The carbon footprint of a Li-ion battery with the same chemistry and capacity can vary by up to three times depending on the production process used. Therefore, it's essential to consider the details of the materials and assembly process when manufacturing these batteries.Electric vehicles equipped with batteries manufactured in France using low-carbon materials have a lower carbon footprint (including both manufacturing and use) than ICE vehicles, approximately two and a half years after their start of use. However, with batteries made from carbon-intensive materials manufactured in China, it takes six years of use for the vehicle to reach the "kilometer tipping point.”

We believe that EU carbon footprinting standards should consider the origin and manufacturing process of the materials used. Additionally, the EU should set ambitious carbon performance thresholds for batteries in order to help build a European low-carbon battery industry, and avoid importing batteries from China or produced on European soil by Asian industries with a high carbon value chain.
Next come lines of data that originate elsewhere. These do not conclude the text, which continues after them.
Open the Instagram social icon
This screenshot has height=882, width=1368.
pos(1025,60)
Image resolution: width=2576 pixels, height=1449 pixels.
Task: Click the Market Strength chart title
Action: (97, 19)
Although there have been significant improvements in calculating the carbon footprint of Li-ion batteries, such as specifying the carbon footprint by production process for lithium, graphite, and nickel and assembly emissions by country of production, there still are areas of improvement.

 

Season 2 of this work on batteries could focus on:

1/ refining the model:

  • emissions from production of manganese and cobalt
  • the manufacture of PRECAM and CAM
  • assembly yields
  • recycling

2/ being prescriptive on the carbon performance thresholds of batteries and the data to be reported by battery producers.